Il processo diagnostico nell’edema polmonare cardiogeno

La presentazione clinica dello scompenso cardiaco acuto può essere classificata in base all’adeguatezza della perfusione periferica (“paziente caldo”, “paziente freddo”) e alla presenza di congestione (“paziente asciutto”, “paziente umido”).

Il paziente umido corrisponde al quadro di EPAc, il paziente freddo a quello di shock cardiogeno. Tale categorizzazione predice la prognosi e indirizza la gestione clinica.

Una minoranza di pazienti con scompenso cardiaco acuto (meno del 20%) presenta il profilo clinico di “paziente freddo e umido”, caratterizzato da EPAc associato a shock cardiogeno. Questi pazienti hanno la prognosi peggiore.

La diagnosi di EPAc si basa principalmente sull’evidenza di segni e sintomi clinici supportati dai referti delle indagini diagnostiche.
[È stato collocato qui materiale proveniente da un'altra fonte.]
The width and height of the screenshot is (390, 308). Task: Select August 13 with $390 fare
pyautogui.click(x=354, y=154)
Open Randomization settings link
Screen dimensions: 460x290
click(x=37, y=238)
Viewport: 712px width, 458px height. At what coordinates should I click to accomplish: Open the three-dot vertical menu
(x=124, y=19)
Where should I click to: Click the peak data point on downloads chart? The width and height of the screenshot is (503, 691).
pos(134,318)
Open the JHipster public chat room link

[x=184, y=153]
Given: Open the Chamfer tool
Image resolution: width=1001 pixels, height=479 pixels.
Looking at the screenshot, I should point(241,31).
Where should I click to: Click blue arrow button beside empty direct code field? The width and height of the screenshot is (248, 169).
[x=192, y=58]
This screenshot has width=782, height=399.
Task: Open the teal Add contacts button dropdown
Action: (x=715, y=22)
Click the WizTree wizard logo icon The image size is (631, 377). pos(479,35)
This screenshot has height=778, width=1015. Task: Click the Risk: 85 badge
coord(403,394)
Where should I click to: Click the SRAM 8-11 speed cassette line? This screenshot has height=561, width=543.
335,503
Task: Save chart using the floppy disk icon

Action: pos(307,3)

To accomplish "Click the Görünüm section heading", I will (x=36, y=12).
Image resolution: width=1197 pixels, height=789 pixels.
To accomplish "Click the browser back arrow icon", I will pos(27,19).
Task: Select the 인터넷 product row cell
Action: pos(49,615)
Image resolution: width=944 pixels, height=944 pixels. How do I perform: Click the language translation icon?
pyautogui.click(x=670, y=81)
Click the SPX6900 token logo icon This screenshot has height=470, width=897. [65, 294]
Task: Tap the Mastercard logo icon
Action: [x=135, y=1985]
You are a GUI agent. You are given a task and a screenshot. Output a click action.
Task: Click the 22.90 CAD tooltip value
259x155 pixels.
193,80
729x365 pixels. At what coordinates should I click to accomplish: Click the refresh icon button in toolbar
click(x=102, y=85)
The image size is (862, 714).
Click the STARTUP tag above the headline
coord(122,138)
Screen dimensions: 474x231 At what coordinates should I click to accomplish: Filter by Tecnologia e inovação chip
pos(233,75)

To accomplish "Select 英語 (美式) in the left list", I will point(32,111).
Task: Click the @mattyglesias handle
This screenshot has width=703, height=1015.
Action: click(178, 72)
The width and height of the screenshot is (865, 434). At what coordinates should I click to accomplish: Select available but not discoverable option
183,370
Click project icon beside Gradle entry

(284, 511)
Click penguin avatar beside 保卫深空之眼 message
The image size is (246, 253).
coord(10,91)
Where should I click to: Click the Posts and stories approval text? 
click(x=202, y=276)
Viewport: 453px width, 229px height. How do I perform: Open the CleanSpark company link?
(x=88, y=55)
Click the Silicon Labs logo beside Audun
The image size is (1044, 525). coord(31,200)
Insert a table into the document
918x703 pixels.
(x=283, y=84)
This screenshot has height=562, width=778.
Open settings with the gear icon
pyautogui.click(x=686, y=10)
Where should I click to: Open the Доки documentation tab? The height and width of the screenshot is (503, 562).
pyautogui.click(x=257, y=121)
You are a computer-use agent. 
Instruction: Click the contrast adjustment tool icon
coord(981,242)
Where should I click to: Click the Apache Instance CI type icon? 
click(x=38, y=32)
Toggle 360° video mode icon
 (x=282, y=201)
Non esiste un singolo esame in grado di definire con certezza la diagnosi di EPAc.

Nel percorso diagnostico occorre procedere per step, partendo dagli esami più semplici sino a quelli più complessi, nella ricerca sia della diagnosi che dell’eziologia associate.

Anamnesi ed esame obiettivo

Nei pazienti con scompenso cardiaco cronico si assiste di solito a un graduale peggioramento dei sintomi nei giorni e nelle settimane precedenti la comparsa dell’EPAc. In una minoranza di pazienti, invece, l’EPAc può rappresentare la prima manifestazione di scompenso cardiaco.

In entrambi i casi la dispnea e la sudorazione profusa sono il quadro clinico di presentazione più comune. La tosse è un altro sintomo frequente e, nei pazienti più gravi, può associarsi a un espettorato rosa e schiumoso.

Possono coesistere anche sintomi neurologici quali confusione, ansia, disorientamento, che possono essere sia segni di una grave ipossiemia, sia, nei casi più gravi, di grave ipercapnia.

Tachipnea, cianosi, tachicardia e distensione venosa giugulare, sono segni clinici frequentemente rilevabili nei soggetti con EPAc.

In genere troviamo il paziente seduto nel letto, ansioso, con sudorazione profusa e cianosi delle labbra. Nei casi più gravi utilizza i muscoli accessori della respirazione.

L’auscultazione polmonare in genere permette di rilevare fini rantoli crepitanti, ma possono essere presenti anche ronchi o sibili.

Di solito i rantoli sono rilevabili inizialmente alle basi polmonari e progrediscono verso gli apici man mano che la condizione peggiora.

L’assenza di rantoli non esclude l’EPAc. Le basi polmonari possono anche presentare un quadro di silenzio auscultatorio o di ridotta ventilazione solitamente causata dalla presenza di un versamento pleurico, più frequente a destra.

Quando l’EPAc è causato da anomalie valvolari, l’auscultazione cardiaca può rilevare soffi cardiaci, le cui caratteristiche possono essere di aiuto nel formulare il sospetto di uno specifico disturbo valvolare acuto come causa dell’EPAc.

Ipertensione e ipotensione

In corso di EPAc, come conseguenza dell’attivazione adrenergica, si rileva frequentemente un quadro di ipertensione arteriosa.

Tuttavia, quando si riscontra una pressione arteriosa molto elevata, è più probabile che essa rappresenti il fattore scatenante piuttosto che una conseguenza dell’EPAc.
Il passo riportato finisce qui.